Posted 2015-03-15

Digital humanists working in computational text analysis need a better way to share corpora. Following is a rough sketch of a way to share texts in way that facilitates collaboration, provides for easy error correction, and adheres as much as possible to decentralized, open-source, and open-access models.

Problems

The Problem of Corpus Availability

Franco Moretti gave a talk at NYU two weeks ago, detailing digital analyses he had conducted on large numbers of novels. The handout he circulated beforehand, whose authors also included Mark Algee-Hewitt, Sarah Allison, Marissa Gemma, Ryan Heuser, and Hannah Walser, included a section about the difficulty of obtaining many of these corpora:

In August, requests were sent to Hathi and Gale – with both of which Stanford [has] a solid, long- standing agreement – for their 300 volumes; two months later, we haven’t yet received anything. Of the 100 existing only in print, about half were held by the British Library, in London, which just a few months earlier had kindly offered the Literary Lab a collection of 65,000 digitized volumes from its collections; unfortunately, none of the books we were looking for was in this corpus. The special collections at UCLA and Harvard (which held about 50 of the 100 books) sent us a series of estimates that ranged (depending, quite reasonably, on the conditions of the original, and on the photographic requirements, that could be possibly very labor-intensive) from $1,000 to $20,000 per novel; finally, six novels were part of larger collections held by Proquest, which offered us a very generous 50% discount; even so, those six books would have cost us $147,000, or $25,000 per title.

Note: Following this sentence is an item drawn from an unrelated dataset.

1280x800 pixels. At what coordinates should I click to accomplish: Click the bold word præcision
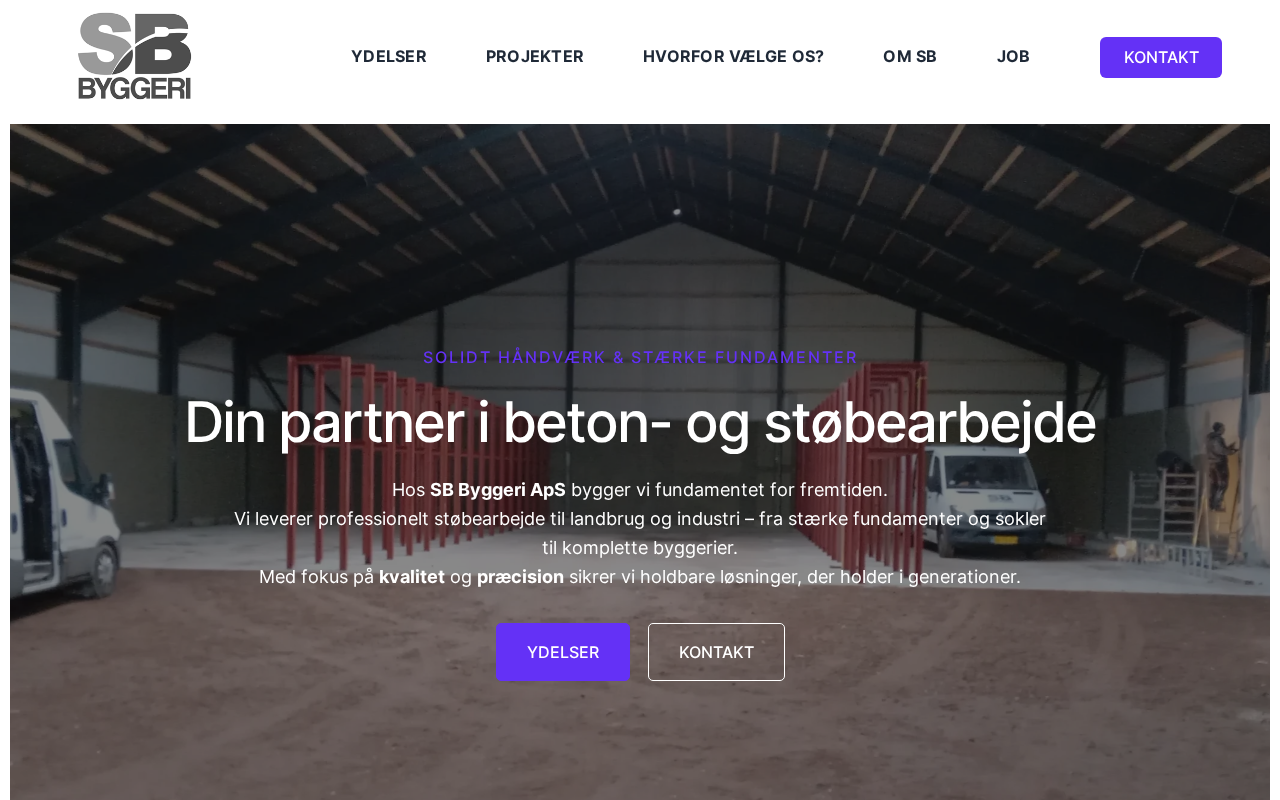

It is unreasonable that a text that has long been out of copyright would cost researchers $25,000, and that this represents a 50% discount on the usual rate. The very premise that public-domain works are held captive by for-profit institutions is one that seems at odds with the ideals of science and academia—it greatly obstructs the repeatability of experiments in text analysis, and sets the barrier for entry into the field unnecessarily high. I asked Prof. Moretti if he had any ideas about how to minimize this problem, and he answered that there were legal reasons why he couldn’t provide texts from his corpus to other researchers. Stanford had particular agreements with these data providers, and if I wanted to use that data, I would first need to be affiliated with an institution that could strike corpus sharing agreements with the data providers, and then make agreements with the data providers through that institution. Those are major hurdles for an independent scholar who wishes to do large-scale text analysis.

The problem of corpus availability is deep and pervasive. At last year’s Digital Humanities conference, I saw a fantastic presentation by the Stanford Literary Lab on the detection of poetic meter. Since they had analyzed a set of texts from the Literature Online (LION) database, I asked them how they were able to get permissions for that data set. They replied that they’d simply asked ProQuest for it. With this in mind, I contacted John Pegum at ProQuest, in the hopes of obtaining texts I might use for large-scale analyses. His reply was polite and thorough, but concluded that I very likely couldn’t afford to pay for this privilege. When I responded with a few other options—one of which was working directly on a server of their choosing, without making a copy of the text—I never received a reply.

Even some of the best text repositories, like the Oxford Text Archive, are designed in such a way as to make them prohibitively difficult to use for macroanalysis. Many of the texts in the Oxford archive are behind a permissions wall, and seemingly by default. To gain access to a text, a researcher must apply to Oxford and specifically request a particular text. If that scholar is then interested in analyzing hundreds of texts, that would require hundreds of requests.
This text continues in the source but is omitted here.